If you can't see how damaging all this is to somebody who has not given their permission for their story to be used in this way, or if you can actually see all this, and you still think that this is good journalism, then I'm stumped.
2
 Offwidth 02 Apr 2016
In reply to Snoweider:

She effectively gave permission when posting the story in public. I've given my view on how damaging such 'naive' posts can be just above (contacting her first or slanting the story more towards safety would obviously have been better practice). Most of the serious press are telling the story pretty straight and yes I think getting a story out about how serious the Ben can be at Easter is in the public interest.
3
 seankenny 03 Apr 2016
In reply to Snoweider:

> I think the point is not, whether the article is "balanced", or even if there is a vague public interest, its that no journalist... got her permission to report the story, or seemingly considered the affect it would have on her before publishing.

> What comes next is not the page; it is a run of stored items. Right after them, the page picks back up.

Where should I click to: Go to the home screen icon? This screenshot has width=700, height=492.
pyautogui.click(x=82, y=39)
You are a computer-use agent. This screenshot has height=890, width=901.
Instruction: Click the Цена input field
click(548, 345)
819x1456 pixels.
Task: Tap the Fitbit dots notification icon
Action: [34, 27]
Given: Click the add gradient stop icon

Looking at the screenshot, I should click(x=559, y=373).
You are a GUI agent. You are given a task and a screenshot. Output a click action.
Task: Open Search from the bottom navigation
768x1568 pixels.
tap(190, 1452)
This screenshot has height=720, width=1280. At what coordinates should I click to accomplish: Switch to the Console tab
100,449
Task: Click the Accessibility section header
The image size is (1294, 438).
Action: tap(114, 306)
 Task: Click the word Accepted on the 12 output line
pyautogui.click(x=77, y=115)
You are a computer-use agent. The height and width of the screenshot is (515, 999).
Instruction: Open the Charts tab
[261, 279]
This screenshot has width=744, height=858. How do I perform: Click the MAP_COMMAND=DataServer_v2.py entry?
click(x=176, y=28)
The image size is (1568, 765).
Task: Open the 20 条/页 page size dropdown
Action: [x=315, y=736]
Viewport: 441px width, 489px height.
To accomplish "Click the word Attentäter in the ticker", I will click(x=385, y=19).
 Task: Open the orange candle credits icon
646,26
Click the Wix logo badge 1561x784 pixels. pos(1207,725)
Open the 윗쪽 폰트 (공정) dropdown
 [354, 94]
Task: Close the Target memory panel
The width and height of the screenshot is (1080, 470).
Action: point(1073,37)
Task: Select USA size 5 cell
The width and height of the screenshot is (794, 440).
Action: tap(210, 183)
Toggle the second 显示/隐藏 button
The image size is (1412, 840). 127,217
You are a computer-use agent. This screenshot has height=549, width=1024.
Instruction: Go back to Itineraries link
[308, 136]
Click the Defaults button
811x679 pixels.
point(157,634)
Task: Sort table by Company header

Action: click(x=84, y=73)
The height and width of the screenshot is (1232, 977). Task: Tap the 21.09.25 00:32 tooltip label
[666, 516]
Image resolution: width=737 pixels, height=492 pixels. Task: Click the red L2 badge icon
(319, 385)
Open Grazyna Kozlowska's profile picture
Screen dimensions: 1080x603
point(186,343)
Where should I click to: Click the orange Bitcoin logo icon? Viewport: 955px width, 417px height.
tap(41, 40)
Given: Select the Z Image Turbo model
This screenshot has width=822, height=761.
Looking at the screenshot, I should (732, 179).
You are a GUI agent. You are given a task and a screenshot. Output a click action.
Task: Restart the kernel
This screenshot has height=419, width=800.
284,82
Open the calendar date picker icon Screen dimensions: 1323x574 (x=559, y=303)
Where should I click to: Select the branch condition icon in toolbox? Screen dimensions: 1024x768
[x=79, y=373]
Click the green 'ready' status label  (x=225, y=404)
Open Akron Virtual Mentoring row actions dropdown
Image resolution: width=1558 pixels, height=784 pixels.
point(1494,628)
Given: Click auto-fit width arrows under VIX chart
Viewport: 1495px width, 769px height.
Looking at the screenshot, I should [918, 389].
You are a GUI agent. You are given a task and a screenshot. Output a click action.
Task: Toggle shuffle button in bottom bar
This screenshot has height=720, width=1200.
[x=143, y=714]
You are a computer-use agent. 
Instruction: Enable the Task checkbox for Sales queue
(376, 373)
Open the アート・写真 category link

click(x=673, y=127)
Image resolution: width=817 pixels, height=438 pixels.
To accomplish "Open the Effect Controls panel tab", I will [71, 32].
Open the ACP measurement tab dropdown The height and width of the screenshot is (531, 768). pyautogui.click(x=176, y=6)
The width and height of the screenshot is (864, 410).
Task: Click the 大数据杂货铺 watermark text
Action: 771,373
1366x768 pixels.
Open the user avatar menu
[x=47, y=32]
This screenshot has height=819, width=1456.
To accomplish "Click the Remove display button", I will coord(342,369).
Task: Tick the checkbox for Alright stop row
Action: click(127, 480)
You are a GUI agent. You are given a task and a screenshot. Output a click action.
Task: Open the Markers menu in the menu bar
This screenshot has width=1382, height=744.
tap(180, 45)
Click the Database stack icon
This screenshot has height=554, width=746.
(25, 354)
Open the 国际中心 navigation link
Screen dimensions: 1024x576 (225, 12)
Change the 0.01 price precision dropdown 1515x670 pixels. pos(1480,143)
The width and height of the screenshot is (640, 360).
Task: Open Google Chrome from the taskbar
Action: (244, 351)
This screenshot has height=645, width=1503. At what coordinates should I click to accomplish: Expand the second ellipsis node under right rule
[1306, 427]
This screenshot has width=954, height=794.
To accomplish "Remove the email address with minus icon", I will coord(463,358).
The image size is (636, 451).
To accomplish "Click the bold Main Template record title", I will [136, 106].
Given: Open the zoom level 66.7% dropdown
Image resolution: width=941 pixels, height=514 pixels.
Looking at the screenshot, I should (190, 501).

If you think that asking a subject's permission to run a story on them is the essence of good journalism, I'm afraid you haven't really thought through what good journalism is about.

Of course, you'll say, journalists shouldn't ask for permission if the subject is some evil-doer who deserves their corrupt, nasty behaviour being exposed, but in cases like this... surely...? But really, best to keep the same standard for everyone: the editor decides what to publish in the paper, not the subject of the story themselves.


> She is not someone in public life, she didn't commit any crime, nor cost the public purse anything. There may be all sorts of personal circumstances for the subject that have not been considered and any journalist would know what the effect of publishing this story would have on the life of a private individual with no right of reply- but they went ahead anyway. For me, thats bad journalism. It doesn't need value judgements or "tone" to make it bad, its just bad.

So every time a journalist wants to write a story, they must consider whether the subject will not like it? I mean, that's very limiting. It effectively means that you can only do PR, not reporting. Is that the end you want?

4
 flaneur 04 Apr 2016
In reply to pebbles:

It has been suggested it was poor form for journalists to use forum threads to provide material for articles. seankenny was challenged to provide examples of good investigative journalism resulting from trawling forums.

This thread on mountain project may be pertinent:http://www.mountainproject.com/v/dont-buy-from-123mountaincom/111504772

It highlights some, on the face of it, dodgy retail practices. Journalist Brendan Borrell read it resulting, after some further digging, in this article on the Outside website: http://www.outsideonline.com/2051821/123-mountain-infuriating-gear-retailer

This seems to have encouraged some action to take place: http://www.outsideonline.com/2063221/summit-county-sheriff-seizes-gear-e-re...

Conversations on internet forums are both completely public and conveniently recorded for posterity. It would be incredible to expect journalists not to read them and source from them. I have no connection with journalism or journalists, other than knowing one or two.
 Timmd 04 Apr 2016
In reply to Wingnut:

> >>Do you think we could manufacture a completely fake, outrageous story and get it published?

> Yep. Although if you want to make sure the Daily Fail really wants to put the boot in, you've probably got to have the protagonist as a non-white transgender asylum-seeker ...

You missed out 'Who causes mountain rescue poeple to risk their lives without paying any money to the tax payer'.
1
 jkarran 04 Apr 2016
In reply to MG:

> Possibly not. In fact quite a few areas specifically have such a system set up - e.g. airline pilots. - to report mistakes. If a journalist got hold of this and reportsed "Bloody idiot pilot nearly crashed", it would hardly help future reports. That UKC isn't formally confidential and works on trust doesn't really change the situation.

All pilots, not just commercial. I suspect the reason we don't often see chunks of the AAIB's voluminous and excellent output making the papers is that it is a) in general pretty dry and non-judgemental in tone and b) anonymised. The exception is when there's a shocking video to sex the story up or one of the current moral-panic keywords (lasers, drones, terror etc) is mentioned.